*** Opening GIVEN INFORMATION ***

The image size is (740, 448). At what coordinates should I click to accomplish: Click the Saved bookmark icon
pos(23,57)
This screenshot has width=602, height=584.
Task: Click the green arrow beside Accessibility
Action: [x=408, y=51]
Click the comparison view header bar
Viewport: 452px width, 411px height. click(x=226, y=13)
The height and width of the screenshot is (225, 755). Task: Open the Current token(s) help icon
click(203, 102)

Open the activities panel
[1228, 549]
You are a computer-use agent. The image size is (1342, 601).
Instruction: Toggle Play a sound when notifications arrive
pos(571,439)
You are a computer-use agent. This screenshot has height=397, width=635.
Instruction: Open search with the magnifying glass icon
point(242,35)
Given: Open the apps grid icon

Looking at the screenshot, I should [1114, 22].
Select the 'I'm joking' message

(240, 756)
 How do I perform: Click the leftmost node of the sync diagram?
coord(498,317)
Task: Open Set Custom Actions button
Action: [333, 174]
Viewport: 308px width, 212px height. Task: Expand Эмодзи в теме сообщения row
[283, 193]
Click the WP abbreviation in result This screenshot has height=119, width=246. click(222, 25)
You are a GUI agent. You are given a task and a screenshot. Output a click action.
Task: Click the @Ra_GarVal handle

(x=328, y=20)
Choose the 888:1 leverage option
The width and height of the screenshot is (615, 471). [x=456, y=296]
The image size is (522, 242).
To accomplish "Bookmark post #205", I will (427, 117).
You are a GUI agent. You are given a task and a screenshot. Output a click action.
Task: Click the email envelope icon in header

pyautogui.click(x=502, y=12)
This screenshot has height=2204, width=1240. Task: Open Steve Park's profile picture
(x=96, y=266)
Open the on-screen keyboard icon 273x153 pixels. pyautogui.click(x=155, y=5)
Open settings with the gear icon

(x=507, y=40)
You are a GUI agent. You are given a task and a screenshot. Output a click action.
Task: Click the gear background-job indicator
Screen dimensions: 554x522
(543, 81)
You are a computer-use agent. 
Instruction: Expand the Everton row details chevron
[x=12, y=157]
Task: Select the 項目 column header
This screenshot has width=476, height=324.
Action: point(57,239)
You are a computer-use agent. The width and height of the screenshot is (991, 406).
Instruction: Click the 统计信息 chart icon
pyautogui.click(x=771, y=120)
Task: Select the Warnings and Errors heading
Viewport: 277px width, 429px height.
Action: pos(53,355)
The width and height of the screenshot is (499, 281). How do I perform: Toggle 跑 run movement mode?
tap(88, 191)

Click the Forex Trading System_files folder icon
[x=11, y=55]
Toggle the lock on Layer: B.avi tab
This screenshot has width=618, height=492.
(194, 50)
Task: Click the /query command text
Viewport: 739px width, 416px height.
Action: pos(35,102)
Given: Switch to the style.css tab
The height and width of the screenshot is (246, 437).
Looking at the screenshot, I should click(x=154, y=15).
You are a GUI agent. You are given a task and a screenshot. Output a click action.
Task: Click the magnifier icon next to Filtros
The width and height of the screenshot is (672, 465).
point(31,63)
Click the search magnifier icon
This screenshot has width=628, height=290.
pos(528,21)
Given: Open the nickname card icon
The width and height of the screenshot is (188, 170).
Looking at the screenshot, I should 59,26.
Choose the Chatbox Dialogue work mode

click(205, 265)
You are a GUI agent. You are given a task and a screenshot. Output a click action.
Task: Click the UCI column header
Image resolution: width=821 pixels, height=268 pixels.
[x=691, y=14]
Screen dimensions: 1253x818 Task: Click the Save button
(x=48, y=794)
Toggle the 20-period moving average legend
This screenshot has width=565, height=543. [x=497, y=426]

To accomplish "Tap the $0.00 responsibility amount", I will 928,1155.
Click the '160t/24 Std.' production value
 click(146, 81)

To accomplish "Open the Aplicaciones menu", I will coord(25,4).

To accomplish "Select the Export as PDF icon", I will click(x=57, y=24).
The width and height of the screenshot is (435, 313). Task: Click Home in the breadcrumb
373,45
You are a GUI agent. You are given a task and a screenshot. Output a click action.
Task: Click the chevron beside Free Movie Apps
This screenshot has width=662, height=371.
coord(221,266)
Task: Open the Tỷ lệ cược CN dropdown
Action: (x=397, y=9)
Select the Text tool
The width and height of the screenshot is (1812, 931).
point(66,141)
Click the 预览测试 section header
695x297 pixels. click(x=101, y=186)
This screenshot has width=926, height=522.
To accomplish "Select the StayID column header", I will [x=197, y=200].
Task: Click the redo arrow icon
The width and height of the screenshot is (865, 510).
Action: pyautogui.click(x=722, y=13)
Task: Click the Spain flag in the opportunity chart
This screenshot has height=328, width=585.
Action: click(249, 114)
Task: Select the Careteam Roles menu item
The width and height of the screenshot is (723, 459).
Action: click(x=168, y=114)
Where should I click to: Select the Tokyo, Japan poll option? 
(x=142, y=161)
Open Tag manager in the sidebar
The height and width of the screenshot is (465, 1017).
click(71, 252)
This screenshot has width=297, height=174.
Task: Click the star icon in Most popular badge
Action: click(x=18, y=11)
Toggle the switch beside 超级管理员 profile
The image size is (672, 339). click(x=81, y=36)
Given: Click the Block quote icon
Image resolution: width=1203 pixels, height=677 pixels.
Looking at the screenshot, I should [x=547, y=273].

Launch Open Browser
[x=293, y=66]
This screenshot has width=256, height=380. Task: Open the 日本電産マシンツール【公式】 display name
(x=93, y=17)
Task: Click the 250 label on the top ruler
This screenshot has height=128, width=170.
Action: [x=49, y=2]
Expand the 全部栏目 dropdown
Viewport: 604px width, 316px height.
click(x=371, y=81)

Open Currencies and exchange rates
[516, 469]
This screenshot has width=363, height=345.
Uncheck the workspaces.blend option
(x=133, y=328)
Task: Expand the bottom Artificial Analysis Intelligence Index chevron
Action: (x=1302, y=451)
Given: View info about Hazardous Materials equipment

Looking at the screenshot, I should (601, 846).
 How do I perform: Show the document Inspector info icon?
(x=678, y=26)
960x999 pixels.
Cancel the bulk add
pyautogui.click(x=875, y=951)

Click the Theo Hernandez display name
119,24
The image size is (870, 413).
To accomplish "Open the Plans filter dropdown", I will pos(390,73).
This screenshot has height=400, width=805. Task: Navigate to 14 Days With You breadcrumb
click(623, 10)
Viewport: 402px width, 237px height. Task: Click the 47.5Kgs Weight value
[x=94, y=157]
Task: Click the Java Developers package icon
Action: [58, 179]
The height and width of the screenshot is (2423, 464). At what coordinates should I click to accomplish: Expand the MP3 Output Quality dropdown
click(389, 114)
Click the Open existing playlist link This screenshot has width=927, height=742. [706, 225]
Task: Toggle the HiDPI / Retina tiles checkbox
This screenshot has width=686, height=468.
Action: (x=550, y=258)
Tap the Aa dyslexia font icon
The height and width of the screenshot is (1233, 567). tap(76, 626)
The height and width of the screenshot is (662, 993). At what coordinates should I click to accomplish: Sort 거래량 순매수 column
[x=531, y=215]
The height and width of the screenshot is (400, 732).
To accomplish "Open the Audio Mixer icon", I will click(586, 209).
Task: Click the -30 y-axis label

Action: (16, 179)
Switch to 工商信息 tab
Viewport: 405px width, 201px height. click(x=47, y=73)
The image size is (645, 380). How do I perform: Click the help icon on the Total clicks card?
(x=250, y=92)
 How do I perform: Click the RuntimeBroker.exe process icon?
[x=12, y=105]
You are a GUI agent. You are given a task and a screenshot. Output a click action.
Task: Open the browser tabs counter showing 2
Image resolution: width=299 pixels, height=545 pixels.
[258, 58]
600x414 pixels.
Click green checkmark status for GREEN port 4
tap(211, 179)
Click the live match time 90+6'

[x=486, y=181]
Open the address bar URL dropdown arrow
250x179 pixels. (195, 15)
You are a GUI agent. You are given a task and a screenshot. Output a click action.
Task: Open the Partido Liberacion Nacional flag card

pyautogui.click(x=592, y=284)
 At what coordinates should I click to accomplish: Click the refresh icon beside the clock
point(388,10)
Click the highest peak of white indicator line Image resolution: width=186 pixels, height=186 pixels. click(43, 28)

*** Closing GIVEN INFORMATION ***

→ **EXERCISE INSTRUCTIONS**
What you return must be the lines above that run from the line with "960x999 pixels." to the line with "Click the Open", inclusive, each copied exactly.

→ **TASK RESPONSE**
960x999 pixels.
Cancel the bulk add
pyautogui.click(x=875, y=951)

Click the Theo Hernandez display name
119,24
The image size is (870, 413).
To accomplish "Open the Plans filter dropdown", I will pos(390,73).
This screenshot has height=400, width=805. Task: Navigate to 14 Days With You breadcrumb
click(623, 10)
Viewport: 402px width, 237px height. Task: Click the 47.5Kgs Weight value
[x=94, y=157]
Task: Click the Java Developers package icon
Action: [58, 179]
The height and width of the screenshot is (2423, 464). At what coordinates should I click to accomplish: Expand the MP3 Output Quality dropdown
click(389, 114)
Click the Open existing playlist link This screenshot has width=927, height=742. [706, 225]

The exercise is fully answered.